Aging is unavoidable and physiologic, but the large interindividual disparity in the pace of development and progression of signs and symptoms of aging, suggests that the development of this symptomatology can be delayed and that a high quality of life can be maintained until a very advanced age, in other words that it is possible to add life to years.

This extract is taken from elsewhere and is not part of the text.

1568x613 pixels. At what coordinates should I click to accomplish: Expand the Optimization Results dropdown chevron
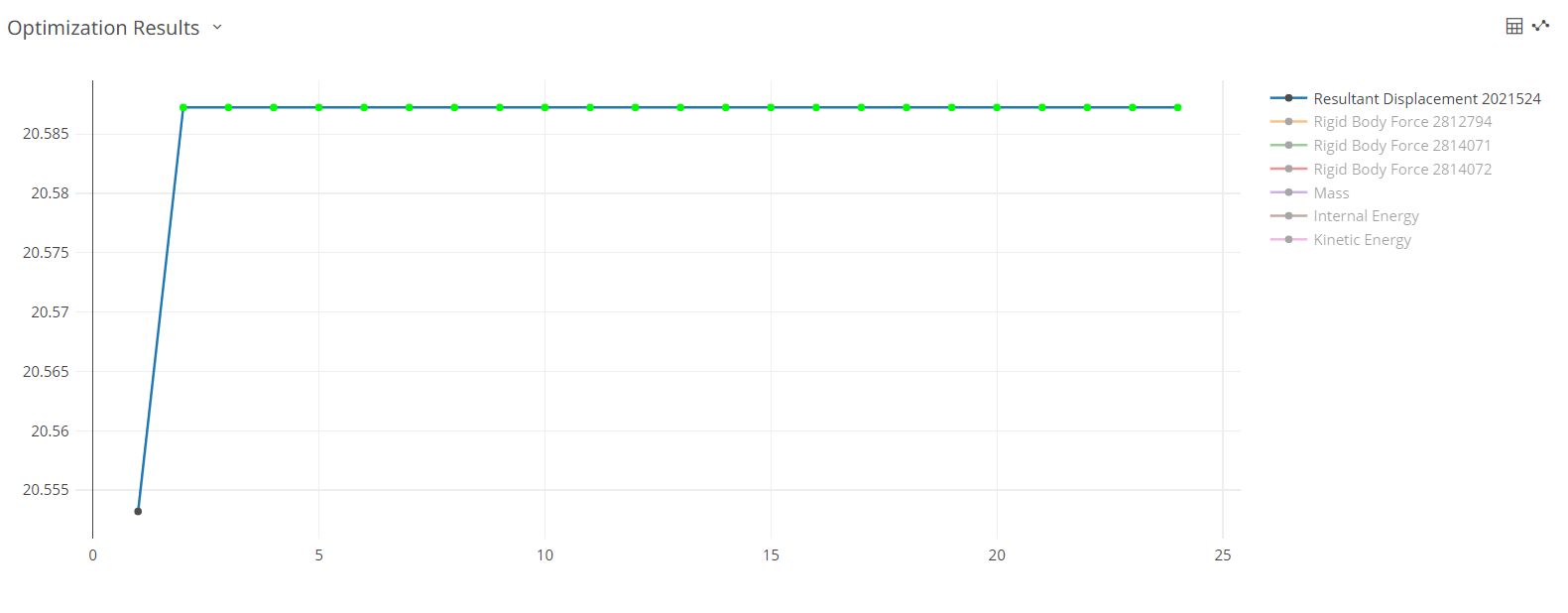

Being aware of these possibilities, more and more elderly
men (and women) will seek medical help to achieve these
goals.

Many signs and symptoms of aging in males are reminiscent
of the symptoms of young hypogonadal men. These
symptoms are often significantly (albeit often weakly) correlated with T levels. Therefore, although these symptoms
have a complex origin it may be reasonably assumed that the
age-associated decrease in T levels is in part responsible for
these symptoms.

As shown in almost all studies, androgen supplementation in elderly men with subnormal T levels, has favorable, albeit often modest, effects on most of the symptoms, such as muscle mass and strength, fat mass, BMD, mood and general well-being. Therefore, it seems logical to consider that in elderly men with subnormal T levels and clinical symptoms suggestive of androgen deficiency, hormone replacement therapy in combination with physical activity (resistance training) and adequate nutrition will result in an optimal increase in muscle strength, BMD, and general sense of well-being. However, data on clinical effects of androgen substitution, such as cardiovascular morbidity and mortality, falls and bone fracture rates are so far not available.

The major contraindication for androgen supplementation
is the presence of a prostatic carcinoma. The promising results obtained so far may nevertheless raise the hope that, when more research will have been performed, it will be possible to define accurately the indications
for androgen supplementation and identify the elderly
to profit most of the treatment.

Hormonal therapy then, together with adequate physical activity and a healthy life style might delay the aging process, prevent disability, and contribute to maintain the elderly as well integrated members of society and enable them to enjoy the highest quality of life.